Second, focusing on sin as individual guilt cements a notion of God as a judge who relates to us as criminals rather than as a Father to a child.
The courtroom illustration is used often by preachers. God is the judge on the bench and we are on trial. But is this the type of judgment God has? When Jesus teaches his disciples to pray he does not teach them to pray “Our Judge, who art in heaven” but “Our Father…”
There are many different forms of judgment. There is a type of disinterested judgment that comes from an impartial judge, but then there is the judgment of a loving father. This isn’t to lessen the judgment of God, it actually heightens it. A loving father instructs and guides his children regarding their every word and action precisely because of his love and care for them.
The Exodus narrative is again a helpful guide. God first adopts the people of Israel and makes them his son (Exod. 4:22) and then inside this covenantal relationship that he has established he gives them the law at Sinai so that his Son can flourish.
When Sin is first seen as an enslaving power that the Father has liberated us from, our congregations will grasp a deeper and truer image of their relationship to God. He is our loving Father who has “rescued us from the dominion of darkness and brought us into the kingdom of the Son he loves” (Col. 1:13).
He has set us free by adoption into his Son. The family room is deepest because love is deepest.
Third, understanding Sin as a power should keep us preachers from weaponizing guilt and shame to coerce people with our preaching. The gospel message is a liberating message that removes the burden of slavery so that we can freely respond to the love God has given to us in his Son.
The great evangelist and theologian John Wesley once gave this advice to preachers: “Do not drive anyone into holiness, only draw them.”
Preachers can have the best of intentions in trying to “drive” people towards Christ.
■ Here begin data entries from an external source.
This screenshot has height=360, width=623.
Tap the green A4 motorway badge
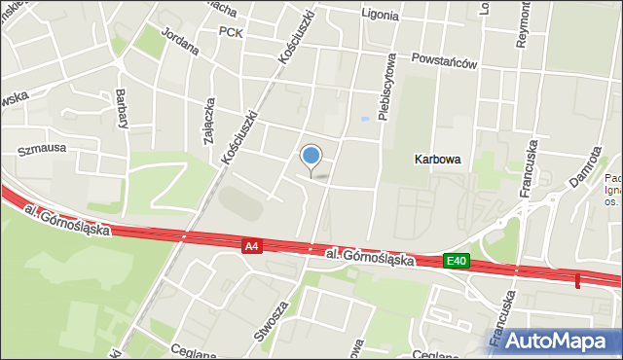[252, 247]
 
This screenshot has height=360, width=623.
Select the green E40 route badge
[457, 260]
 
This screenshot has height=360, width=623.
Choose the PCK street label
[231, 31]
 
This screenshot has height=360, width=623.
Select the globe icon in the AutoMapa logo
[491, 340]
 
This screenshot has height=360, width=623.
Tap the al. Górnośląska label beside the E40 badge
[371, 257]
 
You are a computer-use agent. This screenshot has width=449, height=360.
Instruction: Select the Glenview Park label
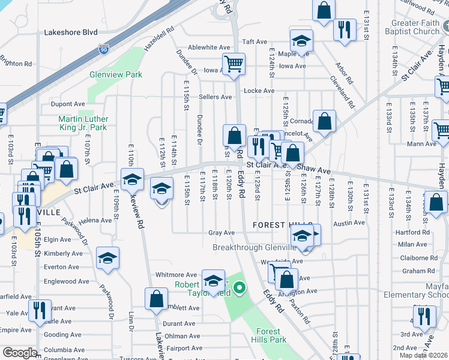click(x=116, y=74)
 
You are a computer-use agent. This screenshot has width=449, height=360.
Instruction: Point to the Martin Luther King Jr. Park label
click(x=82, y=123)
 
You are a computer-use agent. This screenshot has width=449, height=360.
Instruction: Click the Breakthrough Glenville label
click(x=255, y=247)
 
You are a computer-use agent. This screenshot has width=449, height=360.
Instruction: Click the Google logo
click(x=20, y=353)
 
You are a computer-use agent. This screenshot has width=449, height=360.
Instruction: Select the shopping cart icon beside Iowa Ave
click(x=233, y=63)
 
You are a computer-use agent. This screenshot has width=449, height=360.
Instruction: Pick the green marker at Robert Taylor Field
click(x=239, y=289)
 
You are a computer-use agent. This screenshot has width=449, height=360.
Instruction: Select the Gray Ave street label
click(x=221, y=233)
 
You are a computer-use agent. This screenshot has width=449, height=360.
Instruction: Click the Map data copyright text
click(x=424, y=355)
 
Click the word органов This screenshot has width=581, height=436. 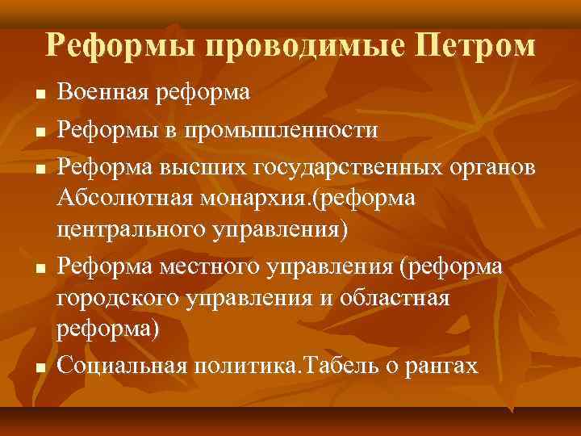490,166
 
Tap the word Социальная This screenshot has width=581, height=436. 122,367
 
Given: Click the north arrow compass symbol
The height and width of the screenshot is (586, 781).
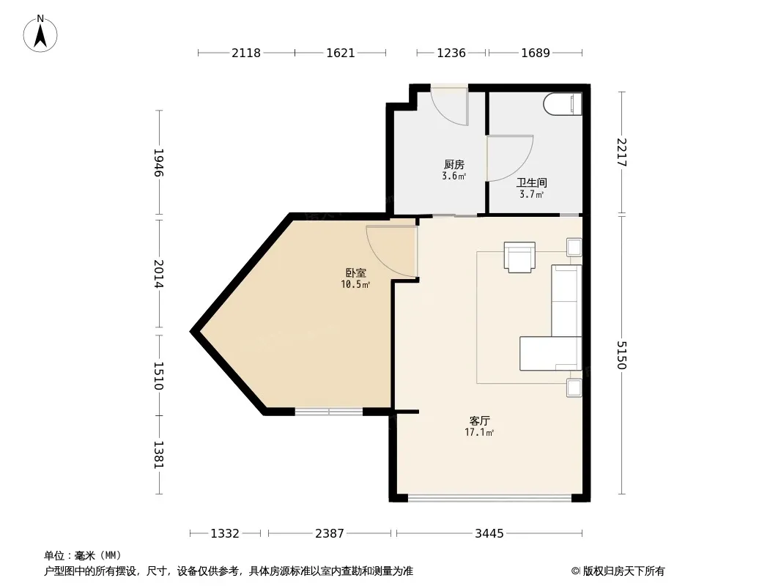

There’s a kind of misplaced fear that is a love for our neighbors, but at the end of the day it is a failure to trust in the work of Christ to draw all human beings to himself (Jn. 12:32).
When we “drive” people towards Christ in our preaching, we will always end up submitting them again to “a new yoke of slavery” (Gal. 5:1). But the work of “drawing” humanity towards Christ is the work of the Holy Spirit in preaching. The Spirit is a liberator and “where the Spirit of the Lord is there is freedom” (Lk 4:18). The Spirit gives us the freedom to speak and to hear the promise of the gospel.
Regarding the liberating power of the Spirit Paul writes, “You know that when you were pagans, you were enticed and led astray to mute idols. Therefore I want you to understand that…no one can say ‘Jesus is Lord’ except by the Holy Spirit” (1 Cor. 12:2–3).
You can spot an idol by its inability to speak. And Scripture is clear that we become like the idols that enslave us (Ps. 115:8). Sin enslaves us by muzzling us, making us mute. By contrast, the true God is talkative. Psalm 50:3 says, “Our God comes and does not keep silent.” When the true God comes he comes in the power of his Word, which is Jesus Christ. This is what preachers are tasked with: to proclaim liberty to slaves through the Word of God in the power of the Holy Spirit.
When the liberating Spirit comes to those long held in slavery to Sin he removes the muzzle that the mute idols have put on us. We are given a voice; a voice that has been freed by the Spirit to say, “Jesus is Lord.”
On the day of Pentecost the disciples were all filled with the Holy Spirit and they began to speak in other tongues as the Spirit gave them utterance. We Pentecostals know this well. For what is speaking in tongues except the Spirit freeing our tongues so that we can proclaim the glories of God in Jesus Christ?
This is the liberating Word God has called us preachers to preach.